An update. After a number of phone calls to Kwikfit Mobile and ATS this is the situation.

ATS got back to me and said that they had ordered and received four Agilis Camping (I'd not asked them to do so) and that the price of the tyres would be £125 each. The original quote was £112. I questioned this and was told the difference was due to having to come to my house to collect wheels (ATS branch has limited room in their garage) and the fact that when ordering they had to search at the warehouse for the latest dot mark, which had to be paid for???? Anyway they had four week 3408's which was a bit older than I would have like but just acceptable to me. Anyway I managed to get them down to £118.

Kwikfit mobile said that they would match the £112 each original ATS quote but would not be able to tell me the dot mark until they were ordered and received. They were not willing to allow me to cancel the order if the dot mark was not to my satisfaction as it would waste their time. I was not willing to take a gamble on the dot mark and left it at that.

So ATS it is then, they will collect the wheels from my home 2/3 at a time (don't like the idea of four stands at a time under the pride and joy) and fit the tyres using my tyron kit which has instructions with it so I hope they will do a good job.

All this may be me being too picky and cautious but hey I'm the customer. I think I've got a reasonable deal considering the quite small price differences that there may be at other suppliers. As for not being able to see the bands being fitted, well, I decided that ATS are unlikely to take a short cut and not refit the bands (risking safety issues if I have a blowout). The choice was preferable to committing to an unknown dot mark.
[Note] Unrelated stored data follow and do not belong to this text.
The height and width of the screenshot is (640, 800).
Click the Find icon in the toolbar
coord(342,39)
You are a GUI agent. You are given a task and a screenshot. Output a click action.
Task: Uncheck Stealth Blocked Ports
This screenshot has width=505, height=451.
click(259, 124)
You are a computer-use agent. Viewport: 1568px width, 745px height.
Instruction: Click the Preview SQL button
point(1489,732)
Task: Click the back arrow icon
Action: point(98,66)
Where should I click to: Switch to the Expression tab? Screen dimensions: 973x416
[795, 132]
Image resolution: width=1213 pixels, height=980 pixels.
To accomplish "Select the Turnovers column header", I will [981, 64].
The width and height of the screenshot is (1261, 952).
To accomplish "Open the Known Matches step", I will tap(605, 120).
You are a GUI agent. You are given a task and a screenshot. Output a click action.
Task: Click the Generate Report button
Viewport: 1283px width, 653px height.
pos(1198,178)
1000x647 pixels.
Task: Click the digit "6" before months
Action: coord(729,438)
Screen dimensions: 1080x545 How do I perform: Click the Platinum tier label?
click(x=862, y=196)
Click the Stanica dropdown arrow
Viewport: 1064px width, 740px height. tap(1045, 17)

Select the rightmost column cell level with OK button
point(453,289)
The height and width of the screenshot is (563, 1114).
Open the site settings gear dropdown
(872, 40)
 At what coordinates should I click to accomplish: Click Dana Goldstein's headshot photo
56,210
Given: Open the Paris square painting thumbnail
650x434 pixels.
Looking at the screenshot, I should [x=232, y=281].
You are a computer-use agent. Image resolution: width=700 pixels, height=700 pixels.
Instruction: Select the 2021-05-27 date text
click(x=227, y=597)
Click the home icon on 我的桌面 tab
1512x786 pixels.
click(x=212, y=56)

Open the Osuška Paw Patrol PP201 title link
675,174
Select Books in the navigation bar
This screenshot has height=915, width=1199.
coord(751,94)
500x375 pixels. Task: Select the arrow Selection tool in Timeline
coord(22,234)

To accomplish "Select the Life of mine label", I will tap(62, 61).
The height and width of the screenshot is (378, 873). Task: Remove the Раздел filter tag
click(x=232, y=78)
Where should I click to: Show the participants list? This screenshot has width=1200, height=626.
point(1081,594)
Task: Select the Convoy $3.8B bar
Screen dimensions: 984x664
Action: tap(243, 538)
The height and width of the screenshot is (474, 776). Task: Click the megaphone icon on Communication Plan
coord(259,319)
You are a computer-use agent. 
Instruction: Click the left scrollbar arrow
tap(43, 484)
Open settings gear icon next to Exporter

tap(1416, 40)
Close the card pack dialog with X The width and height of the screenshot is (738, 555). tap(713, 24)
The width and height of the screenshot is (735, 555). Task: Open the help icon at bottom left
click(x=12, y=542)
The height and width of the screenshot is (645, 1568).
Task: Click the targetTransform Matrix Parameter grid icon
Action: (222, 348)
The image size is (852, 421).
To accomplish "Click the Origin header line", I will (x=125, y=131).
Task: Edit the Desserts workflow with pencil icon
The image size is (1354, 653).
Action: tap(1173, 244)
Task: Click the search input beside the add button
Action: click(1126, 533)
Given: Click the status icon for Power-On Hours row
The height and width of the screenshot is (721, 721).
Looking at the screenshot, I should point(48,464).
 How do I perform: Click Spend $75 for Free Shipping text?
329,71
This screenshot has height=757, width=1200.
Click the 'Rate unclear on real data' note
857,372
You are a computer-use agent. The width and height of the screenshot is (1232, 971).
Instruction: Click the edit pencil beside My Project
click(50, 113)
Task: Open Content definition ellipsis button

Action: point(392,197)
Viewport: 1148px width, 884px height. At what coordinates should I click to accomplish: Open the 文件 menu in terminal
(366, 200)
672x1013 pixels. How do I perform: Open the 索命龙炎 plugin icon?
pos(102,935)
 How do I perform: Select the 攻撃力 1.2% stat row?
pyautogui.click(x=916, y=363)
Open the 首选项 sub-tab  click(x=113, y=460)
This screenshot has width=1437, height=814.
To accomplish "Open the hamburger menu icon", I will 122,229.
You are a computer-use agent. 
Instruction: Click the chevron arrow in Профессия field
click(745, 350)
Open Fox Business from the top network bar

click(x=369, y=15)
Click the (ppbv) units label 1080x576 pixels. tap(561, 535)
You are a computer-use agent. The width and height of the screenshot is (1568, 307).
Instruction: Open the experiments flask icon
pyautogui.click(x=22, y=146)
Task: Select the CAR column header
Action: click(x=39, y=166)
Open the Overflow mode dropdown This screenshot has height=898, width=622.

Sorry that this has been very long winded but as questions come up from time to time about tryons I felt the info might be helpful regarding the implications of having them fitted. Had the bands not been fitted the process would have been more straight forward. I hope the info is useful to someone.

All the best

bill


----------



## short-stick (Jul 23, 2007)

I Had a blowout on a caravan, middle lane at 60mph. Unit was controllable and entirely safe even though remaining tyre caracass flailled out the caravan floor... I didn't have Tyron Bands fitted. In fact the steel wheels didn't have safety rims either... I bought new steel wheels fitted with safety rims (Standard on all vehicles these days) and new tyres and was entirely happy and safe.
I don't believe Tyron's offer you any more "real" safety on a motorhome than decent wheels and tyres will, my opinion. I do know that you will always have problems getting new tyres fitted to wheels fitted with Tyrons. As people have mentioned here...


----------



## RichardnGill (Aug 31, 2006)

I whould totally agree with you short-stick. Tyron bands are only a real benifit to older type wheels that do not have the saftey hump in he rim.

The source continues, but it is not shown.